Ce cri se prolonge et se perd dans les jardins. Il voit de loin l'enfant qui court, les cheveux au vent.

Il descend. M. Belvidera vient à lui, les mains tendues; il s'excuse de partir si rapidement; il est rappelé par dépêche.

—Je vous rends votre liberté, monsieur, dit-il; la gratitude que je vous dois pour avoir prolongé votre séjour à cause de nous, n'est pas de celles qui s'oublient; je vous garderai, cher monsieur, une infinie reconnaissance et une vive amitié. J'espère que...

—Mais ça a été un plaisir pour moi, dit Dompierre.

Il ne trouve drôle ni ce que lui dit le mari de Luisa, ni la tragique banalité des phrases de politesse qu'il lui répond. Il paraît pâle, même sous la couche de bronze de sa peau; tout le ton de sa figure semble s'être mis à l'unisson de ses yeux bleus et de sa moustache claire. Dans le mouvement du départ, il espère que son trouble ne sera pas remarqué. Mais il a observé sa main. Il l'a posée dans la main du mari; elle ne tremblait pas. Cet honnête homme s'en ira avec sa belle illusion. Le bonheur de Luisa ne sera pas compromis. Si elle avait vu sa main, cette fois-ci, elle eût été contente.

La voilà qui descend, avec des paquets, des ombrelles, des plaids. Elle demande à Mme de Chandoyseau si son chapeau n'est pas posé de travers. Elle a oublié un gant; elle fait remonter la femme de chambre. Elle appelle la petite Luisa que tout le monde embrasse.
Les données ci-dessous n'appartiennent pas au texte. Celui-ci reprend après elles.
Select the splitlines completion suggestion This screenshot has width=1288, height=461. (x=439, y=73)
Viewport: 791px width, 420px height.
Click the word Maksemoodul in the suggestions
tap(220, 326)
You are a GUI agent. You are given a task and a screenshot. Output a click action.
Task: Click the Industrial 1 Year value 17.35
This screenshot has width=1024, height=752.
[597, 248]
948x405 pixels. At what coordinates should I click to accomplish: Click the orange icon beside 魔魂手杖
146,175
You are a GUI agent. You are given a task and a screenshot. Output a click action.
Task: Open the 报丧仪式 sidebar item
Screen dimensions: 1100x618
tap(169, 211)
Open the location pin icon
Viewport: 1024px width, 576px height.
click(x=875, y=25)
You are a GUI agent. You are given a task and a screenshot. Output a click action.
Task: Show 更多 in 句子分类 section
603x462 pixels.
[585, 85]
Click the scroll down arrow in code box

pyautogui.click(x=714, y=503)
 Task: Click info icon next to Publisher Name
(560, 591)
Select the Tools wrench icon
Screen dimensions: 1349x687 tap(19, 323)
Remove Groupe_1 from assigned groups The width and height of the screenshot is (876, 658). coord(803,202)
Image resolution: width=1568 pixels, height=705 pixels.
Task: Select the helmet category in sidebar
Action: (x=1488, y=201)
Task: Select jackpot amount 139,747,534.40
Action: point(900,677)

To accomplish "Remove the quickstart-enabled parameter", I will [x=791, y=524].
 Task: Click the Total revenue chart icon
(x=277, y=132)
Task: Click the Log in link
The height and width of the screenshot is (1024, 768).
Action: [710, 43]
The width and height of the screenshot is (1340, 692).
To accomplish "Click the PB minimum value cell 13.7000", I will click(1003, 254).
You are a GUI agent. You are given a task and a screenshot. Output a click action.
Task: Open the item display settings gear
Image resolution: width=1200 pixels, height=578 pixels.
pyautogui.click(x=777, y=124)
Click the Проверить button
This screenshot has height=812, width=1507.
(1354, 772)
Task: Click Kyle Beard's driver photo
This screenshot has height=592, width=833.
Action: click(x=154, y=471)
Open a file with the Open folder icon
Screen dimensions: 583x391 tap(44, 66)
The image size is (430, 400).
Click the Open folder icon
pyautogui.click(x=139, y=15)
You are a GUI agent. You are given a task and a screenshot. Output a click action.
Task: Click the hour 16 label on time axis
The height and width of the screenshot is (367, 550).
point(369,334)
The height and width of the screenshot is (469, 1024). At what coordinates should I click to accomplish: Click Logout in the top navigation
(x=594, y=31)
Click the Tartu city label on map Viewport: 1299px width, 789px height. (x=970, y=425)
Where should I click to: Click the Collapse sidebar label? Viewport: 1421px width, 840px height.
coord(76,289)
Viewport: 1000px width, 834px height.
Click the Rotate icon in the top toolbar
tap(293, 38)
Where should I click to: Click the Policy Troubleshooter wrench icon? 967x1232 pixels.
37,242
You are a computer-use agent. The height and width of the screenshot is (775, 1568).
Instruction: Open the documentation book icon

—Nous ne sommes pas en retard, au moins?

L'omnibus est là, béant. Les malles sont posées sur l'impériale en lourd échafaudage; on a retiré la petite échelle accrochée à la tringle de fer, et un homme tient ouverte la porte de la voiture. M. Belvidera gratifie les portiers, les maîtres d'hôtel, les valets de chambre, les garçons de table et les faquins.

—Allons! allons!

Mme Belvidera, qui n'a pas eu seulement le temps de serrer la main de tout le monde, se tourne vers Dompierre, et, avec un sourire très bon, très aimable:

—Adieu, monsieur, dit-elle.

Il s'incline et prend la main qu'elle lui donne, sans oser la serrer.

—Adieu, madame.

M. et Mme Belvidera et l'enfant sont installés, avec deux étrangers, dans ce grand coffre anonyme, dans ce corbillard commun, dans cet impassible instrument de séparations, qui a fait répandre plus de larmes qu'aucune voiture de deuil. Un employé galonné en ferme la portière à grand bruit, et soulève sa casquette. Alors, de l'intérieur, ce sont des sourires et des signes de main. Le fouet du cocher a claqué. Le véhicule s'ébranle, et dans le temps de trois secondes, il a tourné sur la route et disparu.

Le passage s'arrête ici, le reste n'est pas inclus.